### TEXTO DA PÁGINA
Dyson ofereceu sua primeira classe sobre hip-hop em nível universitário em 1995 na Universidade da Carolina do Norte. Desde então ele tem ensinou em Columbia, DePaul e na Universidade da Pennsylvania, onde ele ofereceu uma classe sobre Tupac usando o seu livro de 2002, Holler if You Hear Me: Searching for Tupac Shakur (Passe Adiante Se Você Me Ouvir: Em Busca de Tupac Shakur).
 
Em anos recentes, a Boston University ensinou sobre Bob Dylan e a New York University sobre Beatles, mas cursos de faculdade sobre rappers são raros. Cursos sobre rappers contemporâneos são praticamente inexistentes.

Dyson vê o seu curso como outro passo em diração a validar o hip-hop para uma geração mais velha que frequentemente desdenha da música por sua violência e misoginia. "Isto não significa que eles não tenham críticas legítimas," Dyson diz. "Mas a forma de arte em si não pode ser descartada."

### EXERCÍCIO PROPOSTO
Continue o texto sobre os cursos de hip-hop de Dyson a partir da última frase apresentada.

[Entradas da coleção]
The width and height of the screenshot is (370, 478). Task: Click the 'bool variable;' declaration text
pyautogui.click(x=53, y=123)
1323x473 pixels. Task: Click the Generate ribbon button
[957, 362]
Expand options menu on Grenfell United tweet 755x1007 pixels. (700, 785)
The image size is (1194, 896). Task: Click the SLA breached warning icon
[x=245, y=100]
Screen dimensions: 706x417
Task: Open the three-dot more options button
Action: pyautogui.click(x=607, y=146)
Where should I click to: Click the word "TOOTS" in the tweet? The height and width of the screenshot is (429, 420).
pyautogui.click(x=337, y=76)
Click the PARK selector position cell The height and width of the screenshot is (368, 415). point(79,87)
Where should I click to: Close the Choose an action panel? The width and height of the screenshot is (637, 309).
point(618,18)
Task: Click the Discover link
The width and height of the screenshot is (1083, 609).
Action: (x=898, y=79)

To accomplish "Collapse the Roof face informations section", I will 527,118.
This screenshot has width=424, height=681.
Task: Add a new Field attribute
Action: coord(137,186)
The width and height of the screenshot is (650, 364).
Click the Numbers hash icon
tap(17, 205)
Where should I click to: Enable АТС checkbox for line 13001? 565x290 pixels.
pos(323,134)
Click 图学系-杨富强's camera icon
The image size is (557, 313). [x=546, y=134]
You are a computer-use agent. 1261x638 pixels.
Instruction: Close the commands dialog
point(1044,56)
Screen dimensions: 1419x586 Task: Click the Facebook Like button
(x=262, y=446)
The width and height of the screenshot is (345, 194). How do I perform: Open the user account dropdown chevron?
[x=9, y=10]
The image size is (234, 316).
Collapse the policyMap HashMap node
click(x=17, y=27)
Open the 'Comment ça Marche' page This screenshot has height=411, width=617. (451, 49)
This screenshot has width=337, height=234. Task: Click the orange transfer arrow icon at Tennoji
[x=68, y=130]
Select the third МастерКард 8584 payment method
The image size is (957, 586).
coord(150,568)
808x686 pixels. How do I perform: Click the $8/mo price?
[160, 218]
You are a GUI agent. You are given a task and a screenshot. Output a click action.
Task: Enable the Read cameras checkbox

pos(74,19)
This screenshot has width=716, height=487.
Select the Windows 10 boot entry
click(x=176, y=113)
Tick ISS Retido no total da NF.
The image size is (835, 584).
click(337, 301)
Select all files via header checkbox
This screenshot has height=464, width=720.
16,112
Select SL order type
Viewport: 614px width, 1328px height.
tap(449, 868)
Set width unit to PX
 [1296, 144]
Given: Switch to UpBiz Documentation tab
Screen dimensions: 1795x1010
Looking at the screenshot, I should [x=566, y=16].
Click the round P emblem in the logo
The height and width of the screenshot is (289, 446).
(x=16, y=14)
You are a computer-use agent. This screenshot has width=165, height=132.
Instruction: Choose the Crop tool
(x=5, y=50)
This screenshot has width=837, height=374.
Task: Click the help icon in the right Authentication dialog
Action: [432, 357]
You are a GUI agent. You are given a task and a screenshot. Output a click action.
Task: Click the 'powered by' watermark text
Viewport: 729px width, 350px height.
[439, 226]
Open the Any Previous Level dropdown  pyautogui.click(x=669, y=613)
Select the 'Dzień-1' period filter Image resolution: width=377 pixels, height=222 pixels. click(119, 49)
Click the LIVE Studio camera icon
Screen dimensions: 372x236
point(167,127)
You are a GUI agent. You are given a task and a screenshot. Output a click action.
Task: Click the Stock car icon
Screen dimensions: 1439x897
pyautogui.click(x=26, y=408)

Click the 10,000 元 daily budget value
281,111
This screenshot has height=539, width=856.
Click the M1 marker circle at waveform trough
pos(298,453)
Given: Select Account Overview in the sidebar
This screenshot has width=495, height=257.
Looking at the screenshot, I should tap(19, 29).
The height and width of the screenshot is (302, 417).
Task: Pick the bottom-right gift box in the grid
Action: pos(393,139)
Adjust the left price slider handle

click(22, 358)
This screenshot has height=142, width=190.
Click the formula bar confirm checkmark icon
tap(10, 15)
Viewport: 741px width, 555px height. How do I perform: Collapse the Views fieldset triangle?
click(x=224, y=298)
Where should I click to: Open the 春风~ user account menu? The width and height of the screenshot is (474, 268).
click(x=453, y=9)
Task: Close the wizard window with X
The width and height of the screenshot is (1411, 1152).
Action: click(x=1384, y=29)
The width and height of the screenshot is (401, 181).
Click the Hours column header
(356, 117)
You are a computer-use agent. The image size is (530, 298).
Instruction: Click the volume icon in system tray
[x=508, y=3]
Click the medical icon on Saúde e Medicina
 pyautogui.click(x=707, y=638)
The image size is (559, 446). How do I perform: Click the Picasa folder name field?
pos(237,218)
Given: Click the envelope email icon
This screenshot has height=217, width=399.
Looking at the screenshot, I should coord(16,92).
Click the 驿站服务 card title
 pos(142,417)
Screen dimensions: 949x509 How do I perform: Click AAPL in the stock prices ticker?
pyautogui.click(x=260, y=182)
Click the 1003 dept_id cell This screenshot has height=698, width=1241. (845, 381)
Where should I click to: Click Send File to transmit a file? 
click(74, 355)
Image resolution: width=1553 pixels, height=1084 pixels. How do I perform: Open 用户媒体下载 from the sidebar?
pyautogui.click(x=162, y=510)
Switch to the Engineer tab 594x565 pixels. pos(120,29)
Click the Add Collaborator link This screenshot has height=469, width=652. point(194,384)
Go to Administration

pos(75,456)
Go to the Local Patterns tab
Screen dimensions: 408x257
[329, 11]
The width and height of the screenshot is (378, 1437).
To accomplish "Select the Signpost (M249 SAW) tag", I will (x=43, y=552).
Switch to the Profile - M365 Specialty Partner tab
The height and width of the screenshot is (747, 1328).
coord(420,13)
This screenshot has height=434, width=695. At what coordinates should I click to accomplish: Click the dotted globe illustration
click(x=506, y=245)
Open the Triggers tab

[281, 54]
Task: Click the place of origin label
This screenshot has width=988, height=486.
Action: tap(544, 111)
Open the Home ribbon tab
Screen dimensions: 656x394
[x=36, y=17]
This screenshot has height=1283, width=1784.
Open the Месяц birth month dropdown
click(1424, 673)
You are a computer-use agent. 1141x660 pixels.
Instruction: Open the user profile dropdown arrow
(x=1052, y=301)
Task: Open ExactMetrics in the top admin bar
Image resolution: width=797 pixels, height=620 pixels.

### RESULTADO DA TAREFA
Para fortalecer essa mensagem em Georgetown, ele pontilhou seu programa com professores convidados, incluindo acadêmicos como Mark Anthony Neal e James Peterson, e Zack O'Malley Greenburg, escritor do staff da revista Forbes cujo livro Empire State of Mind: How Jay-Z Went from Street Corner to Corner Office está também na lista de leituras do curso. Textos sociológicos tradicionais não estão listados, mas Dyson espera que os alunos façam referência aos teóricos que ele cita durante as aulas nos seus trabalhos e provas. 

E Dyson está ainda tentando trazer uma aparição ainda maior na sua sala de aula: Jay-Z em pessoa. Ele é amigo do rapper e o tem cortejado a vir ao campus, frequentemente enviando raps a ele via mensagens de texto. "Eu mando algumas rimas pra ele via texto," Dyson diz. "Vê como eu sou doido?"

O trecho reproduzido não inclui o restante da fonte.